## TASK ITEM
Print the lines from the one containing "This screenshot has height=504, width=845." through the end of the listing below, exactly as written. Any pictures stay out.

- - - - - - -

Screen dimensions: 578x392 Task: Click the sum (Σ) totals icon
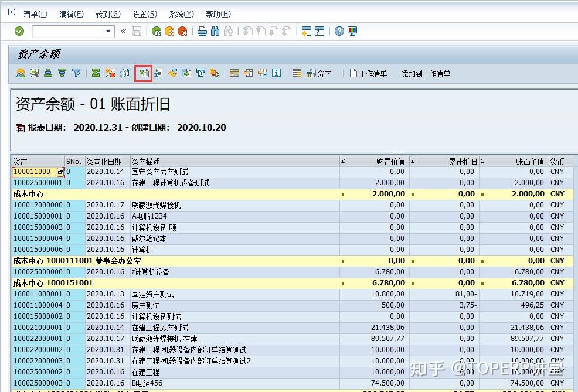click(x=96, y=73)
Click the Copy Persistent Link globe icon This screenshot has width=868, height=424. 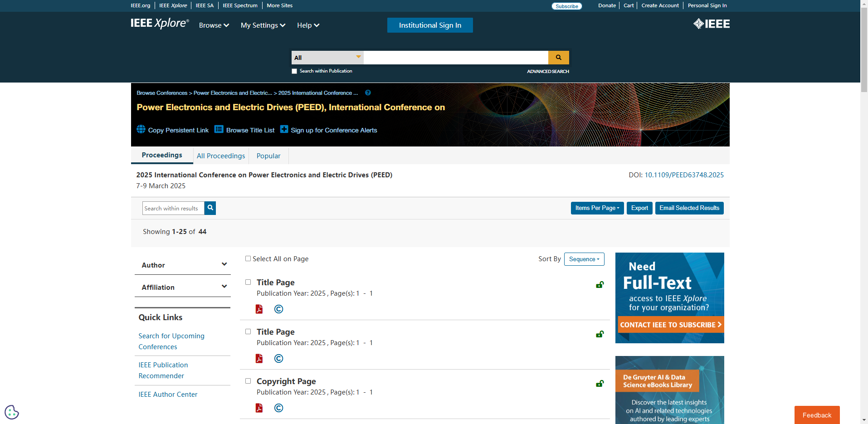point(141,129)
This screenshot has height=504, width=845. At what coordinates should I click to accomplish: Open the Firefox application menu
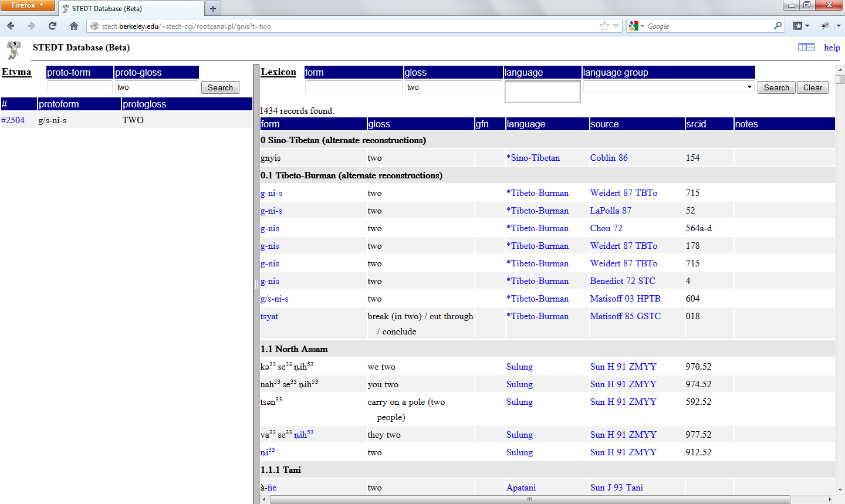(28, 5)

- - - - - - -

## OUTPUT FOR THIS EXERCISE
This screenshot has height=504, width=845. At what coordinates should I click to accomplish: Open the Firefox application menu
(28, 5)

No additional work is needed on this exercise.